Mara Gay Contributor

(May 21) -- The Texas Board of Education is teaching students a lesson about how to stand their ground.

The conservative-dominated school board is expected to approve changes to the state's history textbooks in a final vote today, rejecting protests from historians and civil rights leaders who say the new curriculum is overtly political and de-emphasizes the role of blacks, Hispanics and other minority groups. Its decision is expected to have influence far outside Texas because of the state's major impact on the nation's textbook publishers.

Under the proposals, Texas students will soon get a more conservative take on American history that celebrates the free market, minimizes the role of labor movements and gives greater prominence to conservative figures like Phyllis Schlafly.

On Wednesday, hundreds came to a hearing to voice their concerns over the changes and ask the board to delay a vote on the curriculum, but the board refused.

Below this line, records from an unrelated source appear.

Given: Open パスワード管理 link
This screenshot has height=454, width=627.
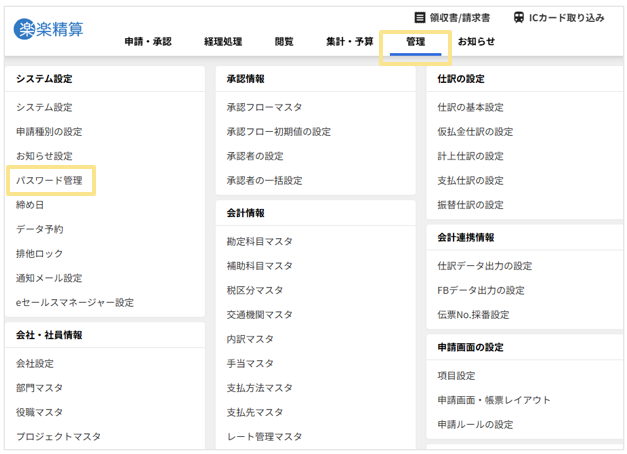Looking at the screenshot, I should (49, 181).
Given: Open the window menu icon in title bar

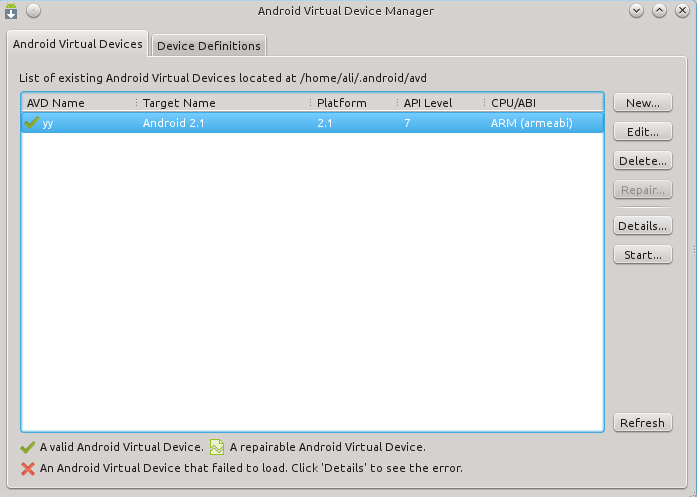Looking at the screenshot, I should (x=12, y=11).
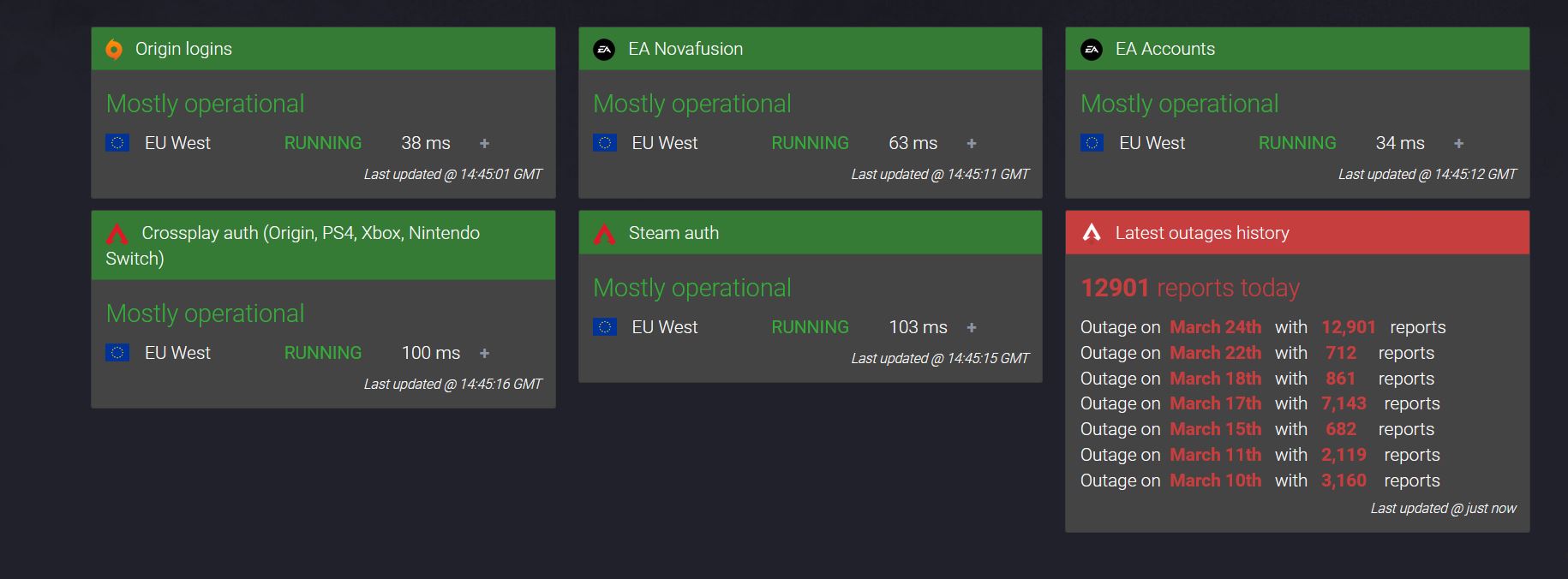Viewport: 1568px width, 579px height.
Task: Click the EU flag in Origin logins panel
Action: pos(117,143)
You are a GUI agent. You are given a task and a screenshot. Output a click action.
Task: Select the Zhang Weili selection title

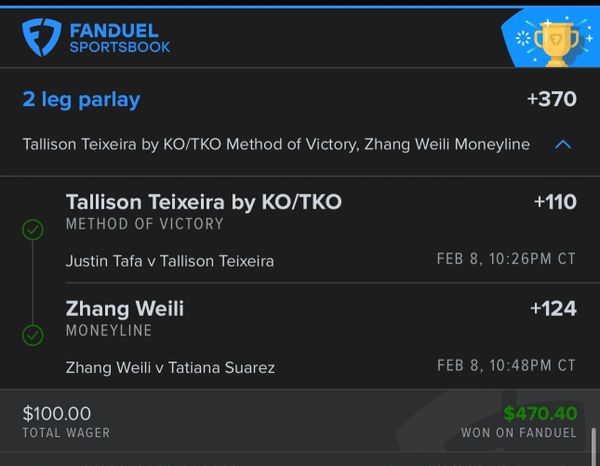(x=125, y=308)
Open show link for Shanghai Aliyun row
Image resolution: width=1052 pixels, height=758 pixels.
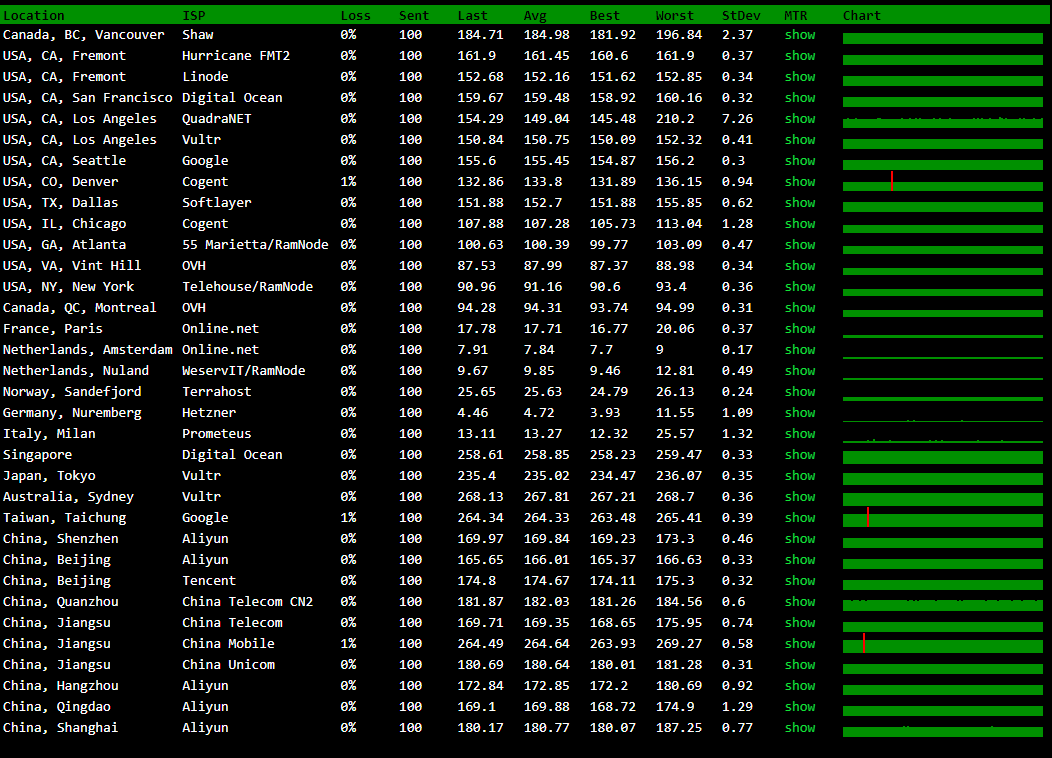click(x=799, y=728)
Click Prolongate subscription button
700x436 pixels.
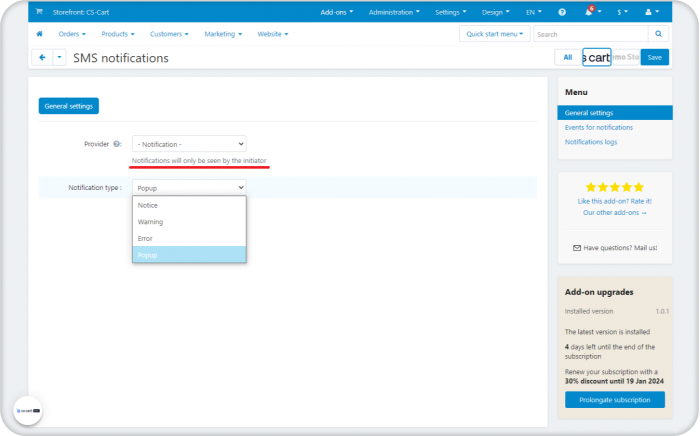click(615, 400)
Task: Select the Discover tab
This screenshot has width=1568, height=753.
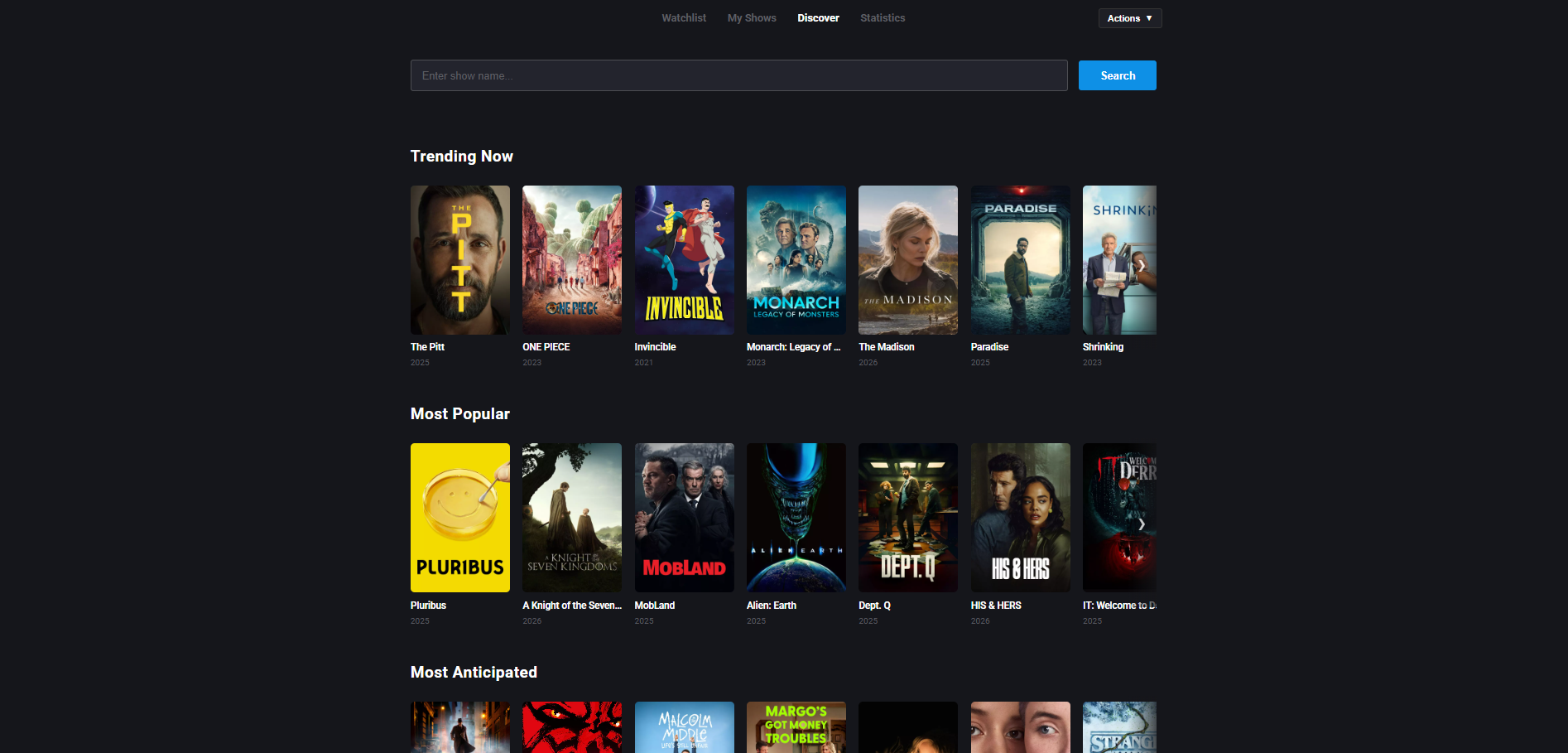Action: point(818,18)

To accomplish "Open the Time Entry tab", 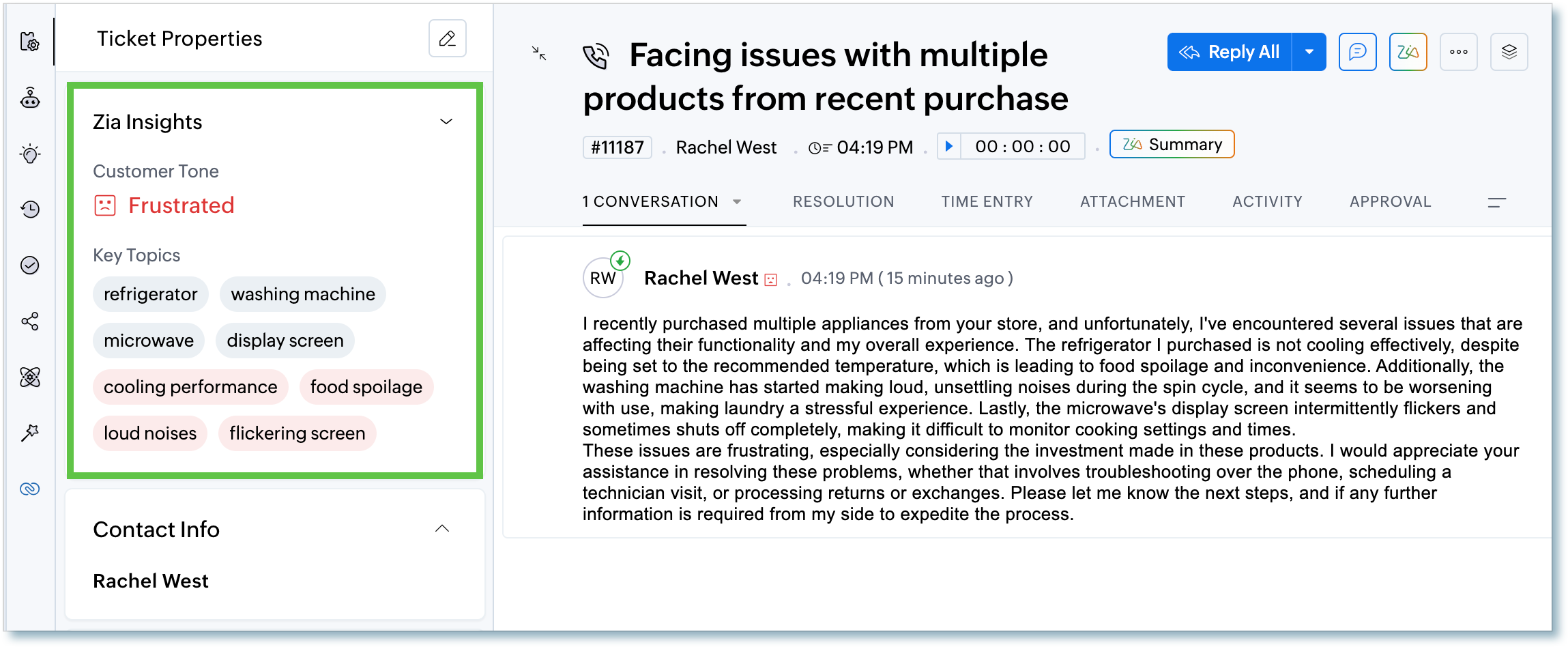I will 987,201.
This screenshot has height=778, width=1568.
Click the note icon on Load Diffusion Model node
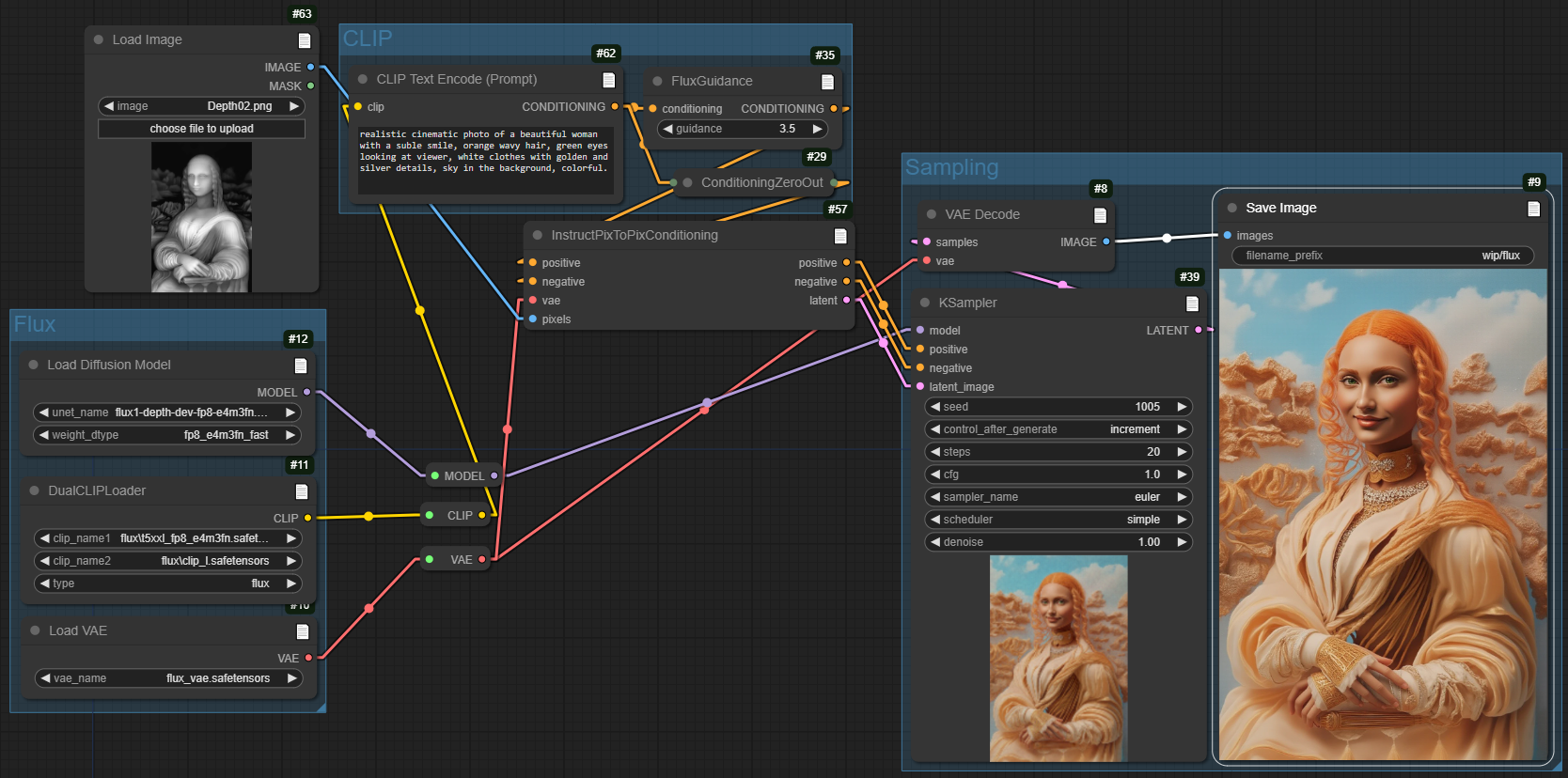(x=301, y=366)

On Thursday evening, it approved the changes in an unofficial vote.

"I would just like to finish something," said board member David Bradley, a Republican.

The debate over the curriculum has been rancorous. For months, Democrats and Republicans on the board have been engaged in sometimes vicious arguments over the specific language of the proposals.

In the end, the board did back down on a few of the more controversial items. For example, it agreed not to refer to the slave trade as the "Atlantic triangular trade."

And Bradley's request to include President Barack Obama's middle name, Hussein, failed. Bob Craig, another Republican board member, was skeptical about his colleague's motives.

"The intent of what you're doing is pretty obvious, but I don't think it is necessarily correct,"
he said.

But most of the board's proposals have survived, and the changes to the state's curriculum will be sweeping if they are approved.

Students will now study Confederate President Jefferson Davis' inaugural address alongside President Abraham Lincoln's Gettysburg Address. Upton Sinclair's book "The Jungle," which documented the horrors of working conditions in the meatpacking industry and led to calls for greater regulation, has been removed from the list of suggested readings. So has the Rev. Martin Luther King Jr.'s "Letter From a Birmingham Jail." Earlier this year, the board took Thomas Jefferson's name off a list of the country's great thinkers because he advocated the separation of church and state.

NAACP President Benjamin Todd Jealous said the proposals have broad implications.

"The biggest danger is we'll end up with children who don't understand history," Jealous told The New York Times. "The school board members are entitled to their own opinions, but not their own facts."